> SET PROBLEM: Please write out the conversation transcript below word for word, from start to finish.

> DOCUMENT SEGMENT:
□ □ □

And “I can get all the same kinds of goods that I get when I go to church, and I don’t have to put up with people, who kind of get under my skin and irritate me.” So I think a combination of those kinds of things are what keeps people away.
Dave: But yet you say in the book, “If you’re going to walk this journey, don’t do it alone.”
John: Don’t do it alone.
Sean: Don’t do it alone.
Dave: Talk about what that means, because a lot of people do this alone, and it leads to a very dark place.
John: Part of the reason they do is because it’s hard to open up and admit to someone who is safe that you’re wrestling through these questions. “I have some more to say. I don’t really know what I think about men’s and women’s role, or I don’t really know what I think about LGBTQ issues.”
If you don’t open up to the right person, then you can find yourself either shamed or you can find yourself maybe on the outs, people start talking about you because you have questions, and that’s the worst thing in the world that can happen with somebody who’s kind of on the fence and not knowing what they believe. So that’s one reason why people don’t open up and have these conversations.

□ □ □

> GIVEN DATA:
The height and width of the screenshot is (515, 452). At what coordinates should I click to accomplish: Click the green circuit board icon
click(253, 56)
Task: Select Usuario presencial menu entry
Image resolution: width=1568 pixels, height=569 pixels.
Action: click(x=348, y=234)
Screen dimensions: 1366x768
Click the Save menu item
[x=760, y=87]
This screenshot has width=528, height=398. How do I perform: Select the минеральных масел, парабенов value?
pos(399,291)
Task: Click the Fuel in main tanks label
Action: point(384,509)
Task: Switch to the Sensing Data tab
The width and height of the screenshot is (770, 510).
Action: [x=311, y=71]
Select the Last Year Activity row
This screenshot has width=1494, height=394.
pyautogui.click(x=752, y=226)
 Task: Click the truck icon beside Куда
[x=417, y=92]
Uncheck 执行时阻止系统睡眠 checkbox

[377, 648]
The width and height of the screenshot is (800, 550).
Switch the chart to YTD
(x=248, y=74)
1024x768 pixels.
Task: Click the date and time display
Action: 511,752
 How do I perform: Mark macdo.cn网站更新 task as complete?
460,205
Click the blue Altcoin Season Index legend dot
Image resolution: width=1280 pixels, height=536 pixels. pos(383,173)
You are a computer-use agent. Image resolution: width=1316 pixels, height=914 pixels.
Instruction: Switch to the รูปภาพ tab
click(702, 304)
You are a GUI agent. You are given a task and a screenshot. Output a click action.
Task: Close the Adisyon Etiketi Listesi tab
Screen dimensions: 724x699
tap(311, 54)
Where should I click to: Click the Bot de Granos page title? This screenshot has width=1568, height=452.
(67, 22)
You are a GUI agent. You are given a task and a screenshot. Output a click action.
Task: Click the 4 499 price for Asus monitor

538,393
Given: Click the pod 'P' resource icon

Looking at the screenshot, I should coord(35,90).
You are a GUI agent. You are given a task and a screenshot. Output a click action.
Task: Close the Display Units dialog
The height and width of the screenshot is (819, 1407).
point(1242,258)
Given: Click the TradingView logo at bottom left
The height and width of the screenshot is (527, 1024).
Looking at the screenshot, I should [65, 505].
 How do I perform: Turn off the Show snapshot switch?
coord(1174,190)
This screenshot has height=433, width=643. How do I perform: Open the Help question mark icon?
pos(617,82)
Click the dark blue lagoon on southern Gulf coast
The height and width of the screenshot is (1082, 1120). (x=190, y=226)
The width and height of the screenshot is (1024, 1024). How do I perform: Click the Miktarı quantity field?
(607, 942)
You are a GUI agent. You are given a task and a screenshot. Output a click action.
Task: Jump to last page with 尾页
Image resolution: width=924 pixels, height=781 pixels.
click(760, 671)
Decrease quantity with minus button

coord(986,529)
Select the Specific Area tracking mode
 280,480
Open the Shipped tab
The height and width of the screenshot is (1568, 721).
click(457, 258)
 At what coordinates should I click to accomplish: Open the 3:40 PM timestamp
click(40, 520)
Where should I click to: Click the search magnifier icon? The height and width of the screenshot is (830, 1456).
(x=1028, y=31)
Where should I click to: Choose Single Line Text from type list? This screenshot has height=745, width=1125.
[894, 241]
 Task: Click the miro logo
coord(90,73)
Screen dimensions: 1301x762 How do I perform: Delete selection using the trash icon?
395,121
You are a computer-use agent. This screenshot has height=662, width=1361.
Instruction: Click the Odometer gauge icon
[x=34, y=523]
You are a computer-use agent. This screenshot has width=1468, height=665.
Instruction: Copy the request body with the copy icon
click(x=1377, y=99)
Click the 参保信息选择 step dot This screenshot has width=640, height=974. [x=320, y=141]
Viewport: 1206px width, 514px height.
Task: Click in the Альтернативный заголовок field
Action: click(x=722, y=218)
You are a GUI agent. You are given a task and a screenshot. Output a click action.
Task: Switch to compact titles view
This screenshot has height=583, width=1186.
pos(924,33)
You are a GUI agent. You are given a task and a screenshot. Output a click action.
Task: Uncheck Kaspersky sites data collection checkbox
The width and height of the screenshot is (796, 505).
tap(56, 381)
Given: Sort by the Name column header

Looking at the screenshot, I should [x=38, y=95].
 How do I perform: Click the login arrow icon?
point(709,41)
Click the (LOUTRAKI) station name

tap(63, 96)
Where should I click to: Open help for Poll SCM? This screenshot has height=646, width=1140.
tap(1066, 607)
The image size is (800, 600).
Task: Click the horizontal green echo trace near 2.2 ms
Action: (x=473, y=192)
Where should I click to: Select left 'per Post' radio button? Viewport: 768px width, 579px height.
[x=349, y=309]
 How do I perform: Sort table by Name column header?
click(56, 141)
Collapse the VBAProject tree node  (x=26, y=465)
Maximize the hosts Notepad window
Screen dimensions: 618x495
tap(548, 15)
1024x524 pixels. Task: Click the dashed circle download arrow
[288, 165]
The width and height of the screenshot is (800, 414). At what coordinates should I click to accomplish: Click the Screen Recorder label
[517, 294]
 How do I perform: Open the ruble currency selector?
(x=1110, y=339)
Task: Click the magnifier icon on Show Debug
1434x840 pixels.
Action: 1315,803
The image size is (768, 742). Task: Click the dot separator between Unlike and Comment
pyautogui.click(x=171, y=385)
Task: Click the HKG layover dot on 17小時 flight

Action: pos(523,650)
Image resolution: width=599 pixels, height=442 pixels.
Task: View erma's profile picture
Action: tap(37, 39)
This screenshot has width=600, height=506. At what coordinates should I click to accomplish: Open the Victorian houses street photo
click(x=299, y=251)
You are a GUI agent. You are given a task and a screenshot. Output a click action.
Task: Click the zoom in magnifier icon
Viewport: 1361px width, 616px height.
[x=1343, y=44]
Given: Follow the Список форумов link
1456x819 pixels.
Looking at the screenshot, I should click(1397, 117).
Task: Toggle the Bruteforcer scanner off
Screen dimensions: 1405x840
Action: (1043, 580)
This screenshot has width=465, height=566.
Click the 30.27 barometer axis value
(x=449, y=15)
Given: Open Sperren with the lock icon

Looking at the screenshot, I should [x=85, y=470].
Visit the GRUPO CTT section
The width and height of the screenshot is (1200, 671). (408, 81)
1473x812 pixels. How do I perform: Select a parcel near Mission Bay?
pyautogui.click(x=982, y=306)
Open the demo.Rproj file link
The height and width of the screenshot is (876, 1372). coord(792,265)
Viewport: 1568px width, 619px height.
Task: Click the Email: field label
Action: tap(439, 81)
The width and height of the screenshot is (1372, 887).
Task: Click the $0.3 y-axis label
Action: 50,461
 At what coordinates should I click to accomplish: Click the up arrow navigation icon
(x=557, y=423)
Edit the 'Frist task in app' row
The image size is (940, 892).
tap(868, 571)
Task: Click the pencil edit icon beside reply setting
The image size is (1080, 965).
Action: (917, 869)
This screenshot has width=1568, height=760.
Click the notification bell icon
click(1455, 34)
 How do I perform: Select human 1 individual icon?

□ □ □

> ANSWER IN FULL:
And “I can get all the same kinds of goods that I get when I go to church, and I don’t have to put up with people, who kind of get under my skin and irritate me.” So I think a combination of those kinds of things are what keeps people away.
Dave: But yet you say in the book, “If you’re going to walk this journey, don’t do it alone.”
John: Don’t do it alone.
Sean: Don’t do it alone.
Dave: Talk about what that means, because a lot of people do this alone, and it leads to a very dark place.
John: Part of the reason they do is because it’s hard to open up and admit to someone who is safe that you’re wrestling through these questions. “I have some more to say. I don’t really know what I think about men’s and women’s role, or I don’t really know what I think about LGBTQ issues.”
If you don’t open up to the right person, then you can find yourself either shamed or you can find yourself maybe on the outs, people start talking about you because you have questions, and that’s the worst thing in the world that can happen with somebody who’s kind of on the fence and not knowing what they believe. So that’s one reason why people don’t open up and have these conversations.